Accessing Java from JPython

One of the goals of JPython is to make it as simple as possible to use existing Java libraries from Python.

Example

The following example of an interactive session with JPython shows how a user could create an instance of the Java random number class (found in java.util.Random) and then interact with that instance.
C:\jpython>jpython
>>> from java.util import Random
>>> r = Random()
>>> r.nextInt()
-790940041
>>> for i in range(5):
...     print r.nextDouble()
...
0.23347681506123852
0.8526595592189546
0.3647833839988137
0.3384865260567278
0.5514469740469587
>>>

More Details

Hopefully, this example should make it clear that there are very few differences between using Java packages and using Python packages when working under JPython.  There are a few things to keep in mind.

Importing

You can import from any Java package, just like you would from a Python package.  However, you are not allowed to do "from package import *" with Java packages.  i.e. "from java.lang import *" is illegal.

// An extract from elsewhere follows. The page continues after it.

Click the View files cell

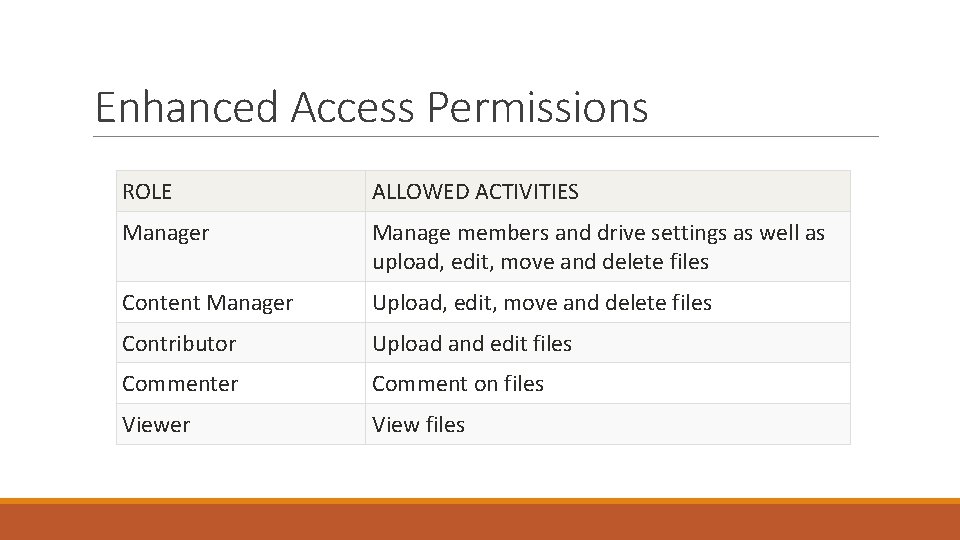click(607, 424)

In order to use a Java package under JPython, you must make JPython aware of the package.  This can be done in one of two ways.  You can modify the JPython registry entry to include the package under the "java.packages" key (see the previous section for more details on this).  Or you can call the function "sys.add_package(package_name)" at runtime to make JPython aware of any arbitrary package.  The previous example assumed that JPython was aware of the "java.util" package (which it is by default).  If it wasn't aware of this package, a new line would need to be added to the top of the example which read, "import sys; sys.add_package('java.util')"

Creating Class Instances

You can create an instance of a Java class exactly the way you would create an instance of a Python class.  You must "call" the class with a set of arguments that is appropriate for one of the Java class's constructors.  See the section below for more details on what constitutes appropriate arguments.

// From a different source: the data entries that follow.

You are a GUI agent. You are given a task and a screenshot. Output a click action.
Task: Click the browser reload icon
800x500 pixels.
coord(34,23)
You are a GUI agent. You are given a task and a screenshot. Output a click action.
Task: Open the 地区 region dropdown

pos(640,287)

Calling Java Methods and Functions

Java classes have both static and instance methods this makes them behave much like a cross between a Python module and class.  As a user, you should rarely need to be concerned with this difference.

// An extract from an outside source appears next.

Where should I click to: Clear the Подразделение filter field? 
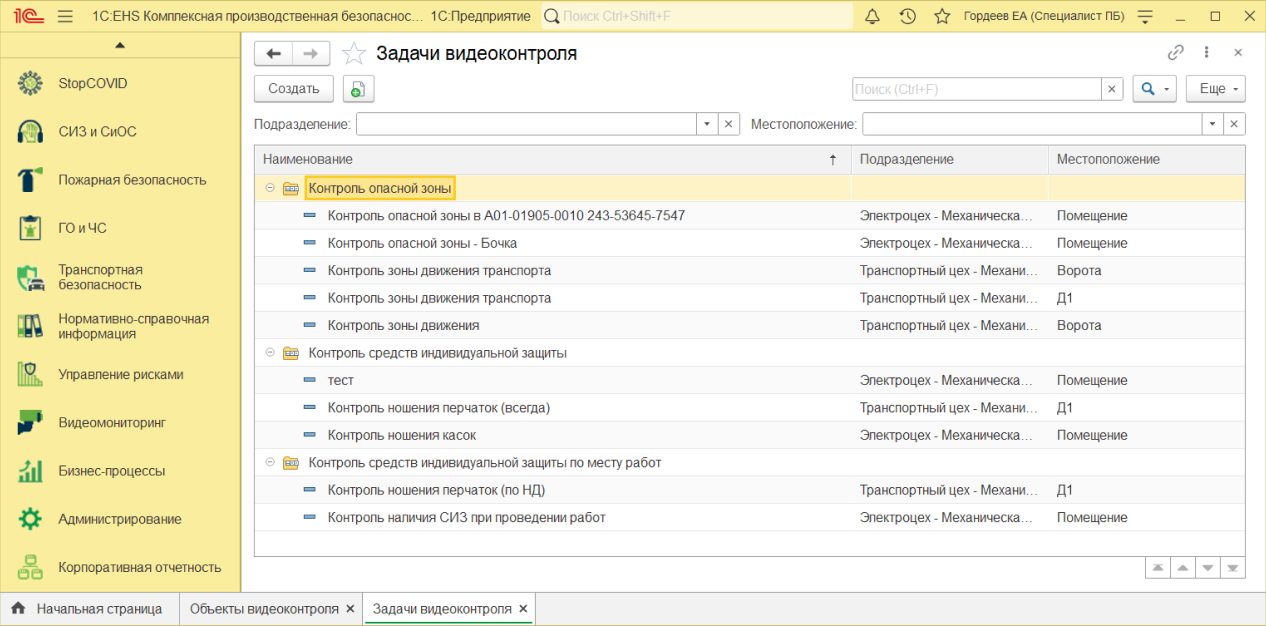pyautogui.click(x=729, y=124)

Java methods and functions are called just exactly like their Python counterparts.  There is some automatic type coercion that goes on both for the types being passed in and for the value returned by the method.  The following table shows how Python objects are coerced to Java objects when passed as arguments in a function call. The Java Types show the expected java type for the argument, and the Allowed Python Types shows what Python objects can be converted to the given Java type.  Notice the special behavior of String's when a java.lang.Object is expected.  This behavior might change if I am shown that it causes problems.
 
Java Types Allowed Python Types
char String (must have length 1) 
boolean Integer (true = nonzero) 
byte, short, int, long Integer or Float
float, double Float
java.lang.String, byte[] String 
java.lang.Class Class or JavaClass (only if class subclasses from exactly one Java class)
Foo[] Array (must contain objects of class or subclass of Foo)
java.lang.Object String->java.lang.String, all others unchanged 
org.python.core.PyObject All unchanged 
Foo Instance->Foo (if Instance is subclass of Foo); 
JavaInstance -> Foo (if JavaInstance is instance of Foo or subclass) 
Returned values from a Java method are also possibly coerced back to an object that is more readily usable in Python.  The following table shows those coercions.
 
 
Java Type Returned Python Type
char String (of length 1) 
boolean Integer (true = 1, false = 0) 
byte, short, int, long Integer
float, double Float
java.lang.String String 
java.lang.Class JavaClass which represents given Java Class
Foo[] Array (containing objects of class or subclass of Foo)
org.python.core.PyObject (or subclass) Unchanged 
Foo JavaInstance which represents the Java Class Foo
 

Overloaded Java Method Signatures

Java methods are allowed to be overloaded for different signatures (types and number of arguments). When different versions of the method differ in the number of arguments that they expect, the appropriate method can be easily determined from the number of arguments passed to the method.

When the difference is instead in the types of the arguments, more work is required.  The possible signatures are sorted in a consistent order that should ensure the appropriate method is chosen first.  More information on exactly how this sorting is performed will be provided when I have the time.

If you need to call a Java method with a particular signature and this is not happening in the easy way, you can use the following workaround:

Assume that foo has two methods, "void foo(int x); void foo(byte x);".  To call the second method you could write the following:

from java.lang import Byte
foo(Byte(10))
I'm not convinced that any better solution to this problem is possible.

Naming Conflicts with Python Keywords

Because Java has a different set of keywords than Python, there are many Java classes that have method and function names that conflict with Python's keyword set.  The most frequent offenders seem to be "print", "in", and "from".  While there might be better remedies for this problem in the future, the current solution is to use Python's "getattr" function.

i.e. You can't type in Python "foo.print('hello')" to call some Java objects "print" method.  However, you can do the following, "getattr(foo, 'print')('hello')".